At the core is something universal, and very human: the desire to get a handle on how we’re doing

The latest trend in romance, according to the New York Times, is the “unimoon”: couples getting married, then going on separate honeymoons by themselves. Like some other lifestyle trends (has anyone ever actually been to a gender reveal party?), it’s unclear if this is actually, you know, a trend. But some people definitely do it. As one newlywed explained: “Neither of us wanted to be where the other one was.” Anyone being honest about their long-term relationship will acknowledge that such thoughts recur from time to time, but right after getting married? It’s hard not to wonder whether the desire to go on a unimoon might be a sign that you should leave your partner behind for an even longer period, such as for ever.

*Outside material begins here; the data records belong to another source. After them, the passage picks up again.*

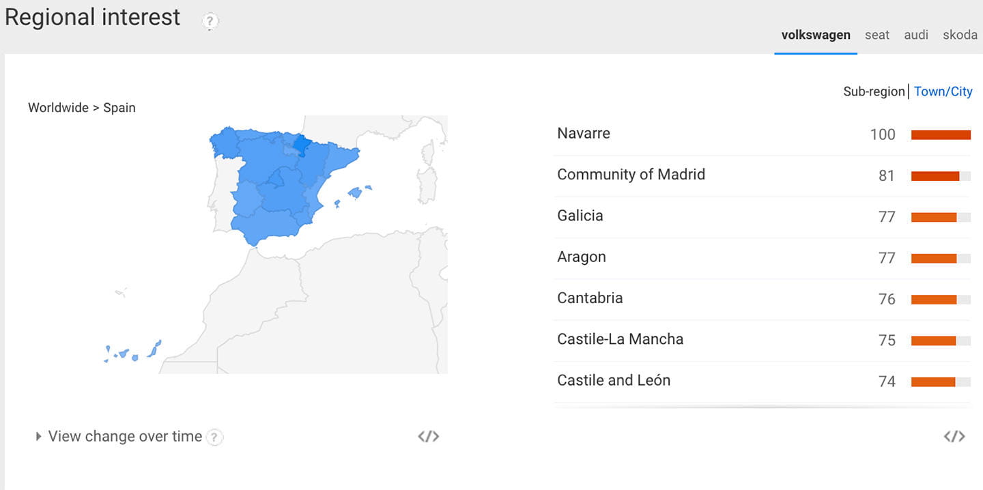Viewport: 983px width, 490px height.
Task: Select Galicia in the region list
Action: pos(763,216)
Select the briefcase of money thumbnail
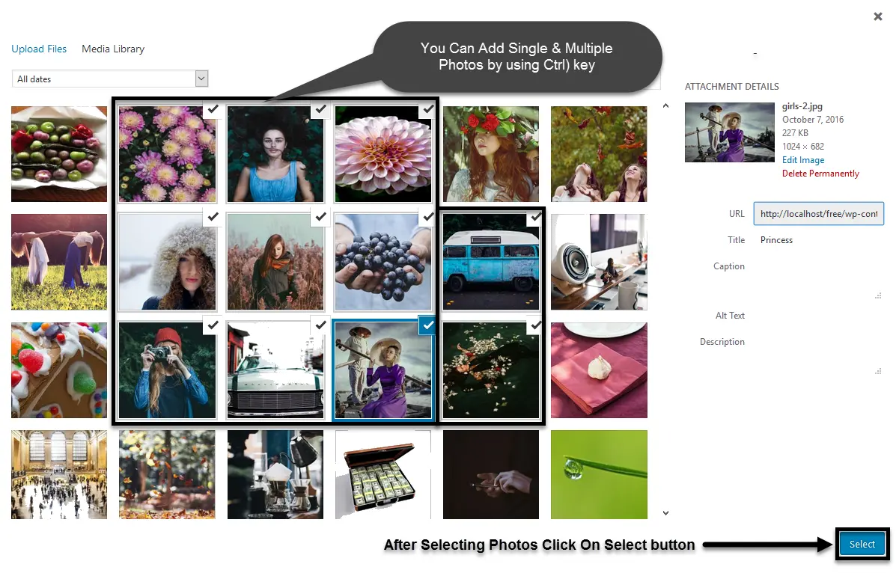The image size is (896, 573). (383, 475)
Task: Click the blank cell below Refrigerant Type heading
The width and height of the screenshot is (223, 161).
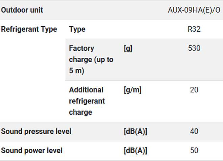Action: click(x=32, y=81)
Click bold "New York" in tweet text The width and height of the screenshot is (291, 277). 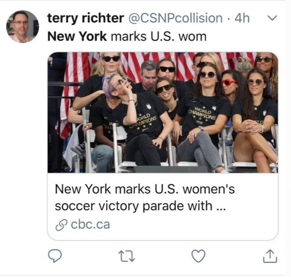coord(77,36)
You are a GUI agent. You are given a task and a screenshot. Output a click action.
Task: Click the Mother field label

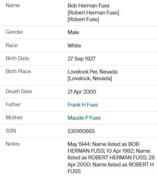point(14,117)
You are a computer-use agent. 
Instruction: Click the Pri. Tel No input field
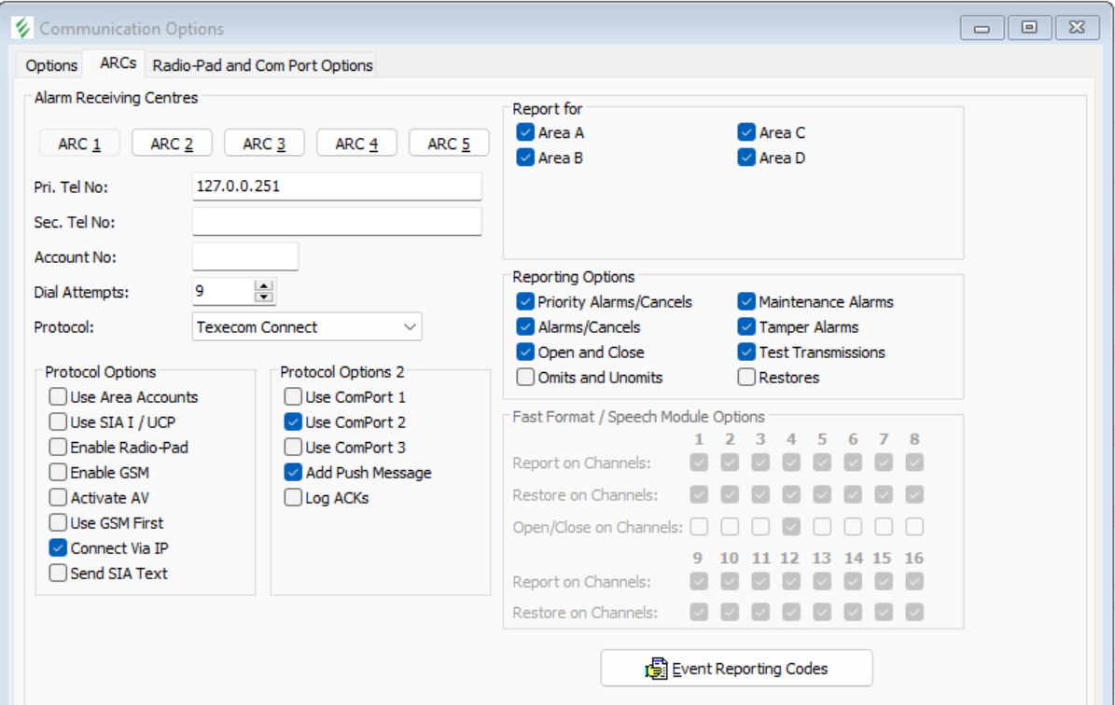click(x=336, y=187)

But to express such views, these days, is to risk being found guilty of the modern sin of Judging Other People’s Relationships – something we’re reminded, in article after article, that we definitely shouldn’t do. (In social media lingo, it’s a form of “policing”, which is always bad, unless you’re the one accusing others of doing it; policing-policing is apparently fine.) The notion that the private lives of others are none of our business, though it would have baffled people at most points in history, is unquestionable in ordinary contexts today. The thought that I might harbour an opinion about your decision to have or not have kids, the age difference in your relationship, or your open marriage, seems faintly scandalous. Which is weird, because the truth is that everyone’s judging everyone else’s relationships all the time.